We seem to have a practical joker on our hands. This was found in the kitchen one day, after watching several videos showing similar pranks on the show America’s Funniest Videos.

007_1It didn’t quite work, as the rubber band is too low. But, I sure got a kick out of it. 🙂

Any guesses who the prankster is? I’ll give you a clue: it’s the shorter boy in our house. 😉

 

Random Funnies from our Trip

Woa! I haven’t posted here for a while! This is the perfect time to interrupt our trip timeline for a few random memories from our trip. Here you go!

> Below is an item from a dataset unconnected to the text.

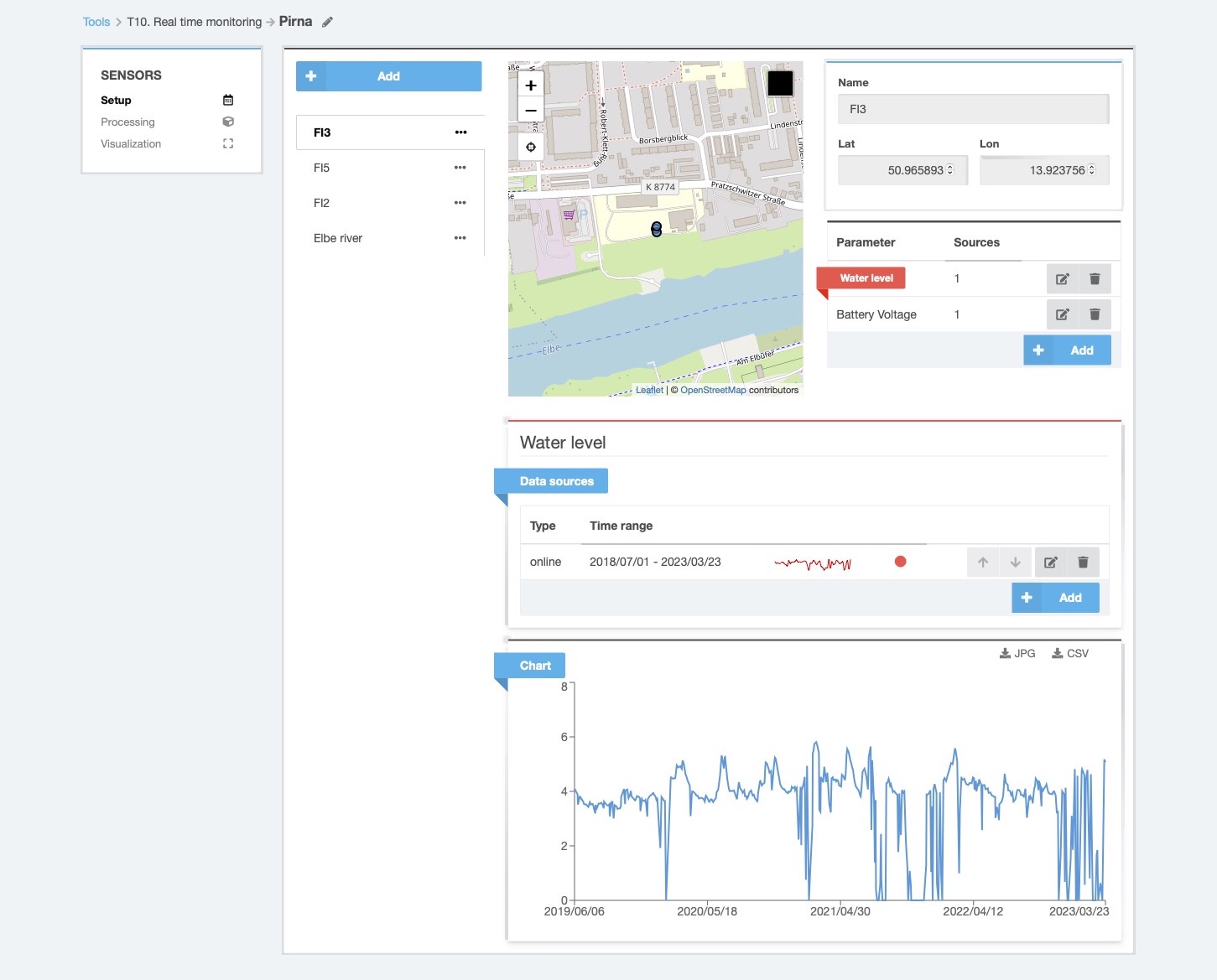The width and height of the screenshot is (1217, 980).
Task: Select the Water level parameter badge
Action: pos(865,277)
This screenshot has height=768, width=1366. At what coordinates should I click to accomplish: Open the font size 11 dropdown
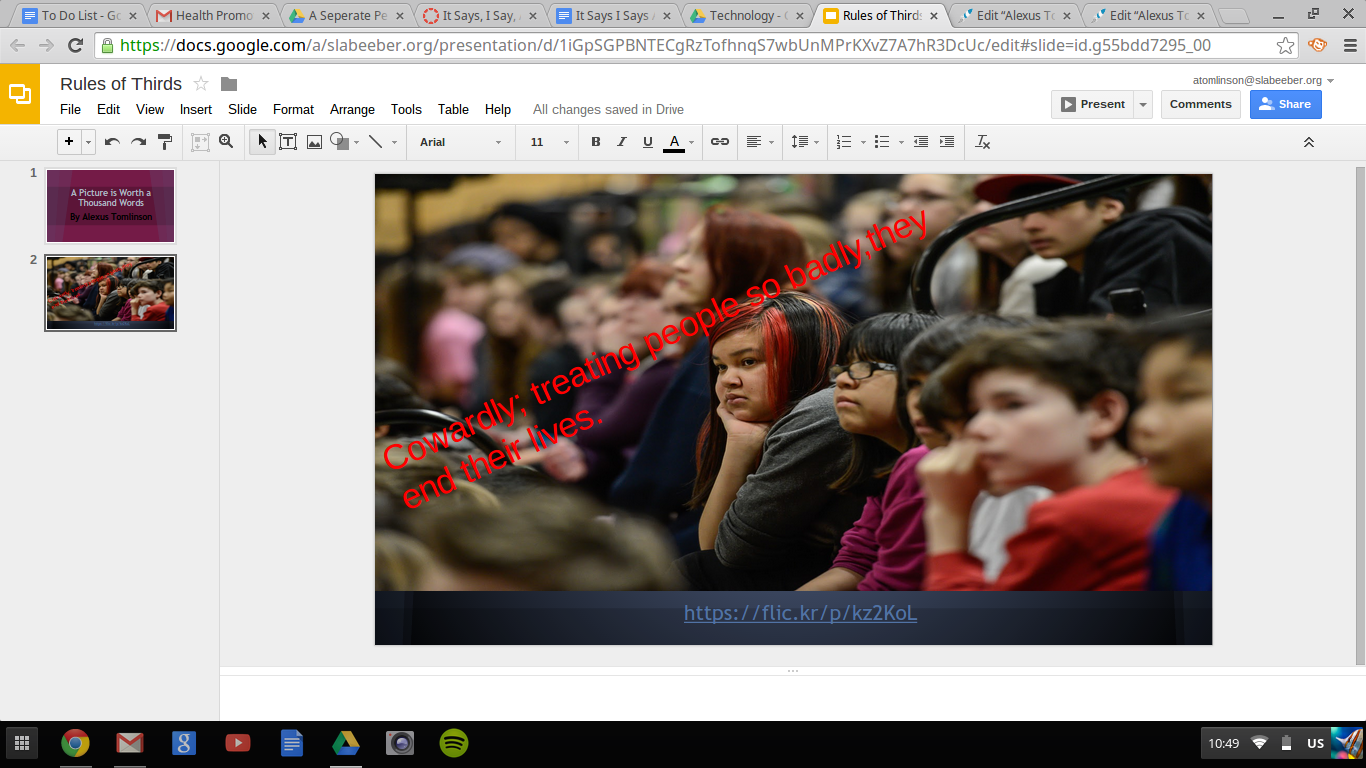pyautogui.click(x=549, y=142)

Andrew’s dream car … well, depending on the day and what his obsession is. He rotates between Batman, Mario and Darth Vader. If he’s in a Batman kick, this could be his vehicle. I didn’t see it soon enough to get photos of the back, and now I can’t remember what was on it, but the whole truck was painted all purty!

Below is Dad teasing the kids that the curb is the Grand Canyon and they are about to fall in! Oh nooooooooooo!

OK, Kids! We’ve seen the Grand Canyon (through the construction fence below), so let’s head out! 😉 ha ha!

This is what happens to hair that has been in a car seat for thousands of hours! We sometimes tried to hide it by giving her a ponytail. 🙂

I need a sign like this for my bedroom! And, I guess, more kids that can actually read it! ha ha!

On one of the curviest stretches of highway, we kept seeing these triple trailer semis. I hope they get extra training before driving!

Oh no! The truck is driving the wrong way!!!

Coming out of the Rockies, just west of Denver, we spotted this friendly warning to truckers:

We saw this old pickup on over-sized tires and wished we had gotten a photo of it. Then we passed it again, and missed a photo. Then it parked next to us at our hotel in Colorado. I tried not to laugh too much as I came out of the office after checking in.

I guess the sign on the door was not enough. We needed two signs right next to each other to warn us that our room was a non-smoking room.

I guess they didn’t want the flowers fertilized.

And, last but not least, this gem was found at a rest stop in Iowa. I couldn’t resist picking up one of the free past issues. If you’ve been looking for love, you can find it here … IF you are willing to wait for your love to get out of prison.

Another Day, Another Find

It was just an ordinary day, and I was going to mop the kitchen floor. I decided to remove the drawer under our stove so I could mop under the stove a little, since I probably hadn’t done that since we got tile last June.

It turned into another Lost & Found adventure!

Along with some dust, crumbs and part of a cracker, we found a plate that has been missing for quite sometime. I don’t remember when it disappeared. I wrote about it in a post in February:

 And we’re missing a frog plate. I’m afraid she [Paige] threw it away, but it’s large enough that I think I would have noticed it in the trash can. Maybe it will turn up someday.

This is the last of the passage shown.